Are We in a Bubble? – Honestly: Yes

“Are we in a bubble?”

Right now: This is the most common question I get. For a long time, my answer to this question has been: “yes, stocks are overvalued but that does not mean the stock market has to drop.”

This exact phrasing has been my way of hiding behind a technicality. Technically, logic allows me to argue that just because stocks are overvalued does not mean they have to drop – after all, stock prices could just go nowhere for a long time.

And history does show that the combination of a sideways stock market in nominal dollars and high rates of inflation can “cure” an expensive stock market (see the late 1960s stock market Warren Buffett quit by winding down his partnership).

Unfortunately, the question asked was “are we in a bubble” not “do all bubbles pop with a crash”.

So, as of today: I will stop hiding behind that technicality.

 

What Today’s Bubble Looks Like

To get some idea of how expensive U.S. stocks are check out GuruFocus’s Shiller P/E page.

For a discussion of the psychological aspects of whether or not we are in a bubble, read two 2017 memos by Howard Marks: “There They Go Again…Again?” and “Yet Again?”

I don’t have much to say about the psychology of bubbles other than:

1.       When we’re in a bubble: I tend to get emails asking about the price of stocks rather than any risks to the economy or fears of a permanently bleak future.

2.       When we’re in a bubble: the emails I get tend to acknowledge that prices are high but then assert that there is no catalyst to cause them to come down.

3.       When we’re in a bubble: people tend to talk about their expectation for permanently lower long-term rates of return rather than the risk of a near-term price drop.

4.       And finally: when we’re in a bubble, people ask more about assets that are difficult to value.

This last point is the one historical lesson about the psychology of bubbles I want to underline for you.

Eventually, manic and euphoric feelings have to lead investors to focus on assets that are difficult to value.

It’s easier to bid up the prices of homes (which don’t have rental income) than apartment buildings (which do have rental income). It’s easier to bid up the price of gold (which doesn’t have much use in the real economy) than lime (which is mined for immediate use).

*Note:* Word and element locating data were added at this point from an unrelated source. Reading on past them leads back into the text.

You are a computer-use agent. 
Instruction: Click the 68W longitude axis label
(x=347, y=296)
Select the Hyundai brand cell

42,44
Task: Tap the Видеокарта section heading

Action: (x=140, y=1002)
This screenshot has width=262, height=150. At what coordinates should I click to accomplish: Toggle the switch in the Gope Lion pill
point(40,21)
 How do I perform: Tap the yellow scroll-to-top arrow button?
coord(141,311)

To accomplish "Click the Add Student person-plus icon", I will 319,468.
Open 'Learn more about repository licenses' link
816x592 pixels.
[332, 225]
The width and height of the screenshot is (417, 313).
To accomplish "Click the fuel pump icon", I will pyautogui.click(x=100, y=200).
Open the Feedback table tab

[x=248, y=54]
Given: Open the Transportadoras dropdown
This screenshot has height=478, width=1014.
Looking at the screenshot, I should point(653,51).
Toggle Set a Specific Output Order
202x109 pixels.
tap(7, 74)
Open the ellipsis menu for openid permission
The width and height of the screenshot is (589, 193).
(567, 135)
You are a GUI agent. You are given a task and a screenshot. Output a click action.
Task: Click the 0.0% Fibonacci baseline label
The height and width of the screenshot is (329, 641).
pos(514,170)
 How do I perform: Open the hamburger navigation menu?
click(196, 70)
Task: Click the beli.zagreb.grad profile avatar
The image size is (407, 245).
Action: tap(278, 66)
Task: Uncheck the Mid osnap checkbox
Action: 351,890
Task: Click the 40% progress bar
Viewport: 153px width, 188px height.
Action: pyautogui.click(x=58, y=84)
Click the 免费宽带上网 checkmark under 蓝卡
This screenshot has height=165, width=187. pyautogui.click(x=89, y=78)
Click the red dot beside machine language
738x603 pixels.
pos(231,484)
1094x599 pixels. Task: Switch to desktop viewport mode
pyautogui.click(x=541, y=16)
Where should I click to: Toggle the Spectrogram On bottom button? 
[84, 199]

Generally, assets which are immediately useful are the most difficult to bid up in price.

Stocks without earnings are easier to bid up than stocks with earnings.

And stocks in developing industries are easier to bid up than stocks in developed industries.

The less present day earnings and less of a present day business plan a company has – the more a manic or euphoric investor can project on to the stock. The asset takes on a Rorschach test quality.